Zwei Stücke des Schenckbarschen Hoftheaters zu „KI – Künstliche Intelligenz“
Sonntag, 10. August um 15 Uhr
„Auch KI will gelernt sein“ von Christoph Kaiser
Das Stück mit dem Untertitel „Noch Dienerin oder Herrin?“ beschäftigt sich mit dem komplizierten Verhältnis des Menschen zur allgegenwärtigen KI. Die Fragen um die Auswirkung der Digitalisierung sind zur Zeit so ausufernd und geradezu übermächtig, dass aus dem eigentlich größeren Stück „Da gibt’s bestimmt eine App für“, an dem Kaiser seit vier Jahren arbeitet, zwei Stücke gemacht wurden.
Das erste davon kommt jetzt zur Aufführung.

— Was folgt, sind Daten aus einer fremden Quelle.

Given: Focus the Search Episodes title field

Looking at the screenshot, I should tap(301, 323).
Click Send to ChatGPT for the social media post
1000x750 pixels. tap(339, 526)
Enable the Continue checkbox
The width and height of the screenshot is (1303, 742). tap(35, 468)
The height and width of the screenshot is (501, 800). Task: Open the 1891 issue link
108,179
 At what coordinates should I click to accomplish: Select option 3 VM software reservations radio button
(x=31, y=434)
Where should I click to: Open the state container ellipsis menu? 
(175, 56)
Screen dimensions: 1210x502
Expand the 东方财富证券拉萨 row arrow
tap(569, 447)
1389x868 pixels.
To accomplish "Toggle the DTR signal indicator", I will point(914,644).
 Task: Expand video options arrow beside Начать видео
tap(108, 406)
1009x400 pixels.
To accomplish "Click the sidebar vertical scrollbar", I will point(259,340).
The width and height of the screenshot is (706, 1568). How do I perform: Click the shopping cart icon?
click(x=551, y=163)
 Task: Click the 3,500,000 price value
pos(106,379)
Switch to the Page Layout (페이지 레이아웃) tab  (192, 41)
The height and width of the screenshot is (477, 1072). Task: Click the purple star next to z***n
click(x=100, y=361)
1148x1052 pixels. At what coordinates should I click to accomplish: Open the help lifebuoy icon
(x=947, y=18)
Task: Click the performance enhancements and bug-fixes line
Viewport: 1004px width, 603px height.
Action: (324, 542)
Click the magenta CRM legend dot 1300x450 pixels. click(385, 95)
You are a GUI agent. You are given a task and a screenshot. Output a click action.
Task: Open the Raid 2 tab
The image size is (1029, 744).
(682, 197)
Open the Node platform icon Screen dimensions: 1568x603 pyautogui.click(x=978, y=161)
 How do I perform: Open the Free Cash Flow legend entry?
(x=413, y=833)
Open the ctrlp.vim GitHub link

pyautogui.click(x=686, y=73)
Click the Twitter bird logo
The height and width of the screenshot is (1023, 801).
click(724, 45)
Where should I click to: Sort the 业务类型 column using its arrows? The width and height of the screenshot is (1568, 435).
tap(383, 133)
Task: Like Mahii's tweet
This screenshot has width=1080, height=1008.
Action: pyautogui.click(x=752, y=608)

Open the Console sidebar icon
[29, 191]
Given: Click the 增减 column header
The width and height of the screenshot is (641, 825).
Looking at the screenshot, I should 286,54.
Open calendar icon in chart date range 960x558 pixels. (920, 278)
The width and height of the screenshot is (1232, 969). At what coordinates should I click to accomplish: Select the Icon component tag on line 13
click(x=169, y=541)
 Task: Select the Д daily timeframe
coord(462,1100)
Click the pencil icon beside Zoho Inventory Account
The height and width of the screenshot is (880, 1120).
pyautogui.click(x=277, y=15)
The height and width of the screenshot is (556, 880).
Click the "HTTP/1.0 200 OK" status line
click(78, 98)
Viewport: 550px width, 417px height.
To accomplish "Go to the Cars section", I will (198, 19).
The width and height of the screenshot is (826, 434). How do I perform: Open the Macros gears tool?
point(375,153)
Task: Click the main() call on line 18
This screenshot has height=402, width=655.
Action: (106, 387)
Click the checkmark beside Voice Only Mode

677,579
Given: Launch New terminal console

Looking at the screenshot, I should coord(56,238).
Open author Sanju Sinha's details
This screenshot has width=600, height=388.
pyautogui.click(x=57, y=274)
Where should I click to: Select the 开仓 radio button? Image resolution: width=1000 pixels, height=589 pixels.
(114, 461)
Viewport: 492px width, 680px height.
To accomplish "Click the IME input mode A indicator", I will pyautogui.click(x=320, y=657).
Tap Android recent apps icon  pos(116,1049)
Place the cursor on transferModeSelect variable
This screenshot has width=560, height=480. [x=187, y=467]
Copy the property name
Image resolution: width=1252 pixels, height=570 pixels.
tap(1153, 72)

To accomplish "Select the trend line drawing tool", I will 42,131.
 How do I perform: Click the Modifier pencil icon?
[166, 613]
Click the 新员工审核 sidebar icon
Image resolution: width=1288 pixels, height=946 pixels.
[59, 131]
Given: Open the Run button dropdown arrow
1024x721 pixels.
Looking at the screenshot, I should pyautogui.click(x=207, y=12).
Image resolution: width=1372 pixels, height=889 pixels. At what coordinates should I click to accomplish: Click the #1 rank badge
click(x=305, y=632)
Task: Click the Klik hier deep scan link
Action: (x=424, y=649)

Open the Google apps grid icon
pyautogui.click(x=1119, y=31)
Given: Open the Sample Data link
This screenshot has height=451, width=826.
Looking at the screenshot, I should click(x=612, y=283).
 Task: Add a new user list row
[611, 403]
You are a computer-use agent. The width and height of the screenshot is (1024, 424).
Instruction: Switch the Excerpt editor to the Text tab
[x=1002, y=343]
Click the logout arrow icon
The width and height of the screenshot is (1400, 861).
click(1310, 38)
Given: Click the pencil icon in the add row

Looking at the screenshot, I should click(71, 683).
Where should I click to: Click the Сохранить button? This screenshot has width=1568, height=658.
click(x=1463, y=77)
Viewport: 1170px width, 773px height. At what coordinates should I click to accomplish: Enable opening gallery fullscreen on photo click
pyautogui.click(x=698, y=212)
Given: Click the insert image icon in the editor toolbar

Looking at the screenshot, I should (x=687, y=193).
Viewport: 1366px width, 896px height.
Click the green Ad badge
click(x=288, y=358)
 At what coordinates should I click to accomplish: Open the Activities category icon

Darin muss sich eine Theatergruppe damit beschäftigen, ob KI für sie nützlich oder schädlich oder vielleicht beides ist? Und was ist eigentlich das Stadtwappen von Venedig?
Da das Stück auch schon im Vorfeld für einige Diskussionen gesorgt hat, ist im Abschluss Gelegenheit, mit den Ensemblemitgliedern und dem Autor ins Gespräch zu kommen. Der Eintritt ist frei, am Ausgang bietet sich aber eine Gelegenheit, eine Spende zu geben.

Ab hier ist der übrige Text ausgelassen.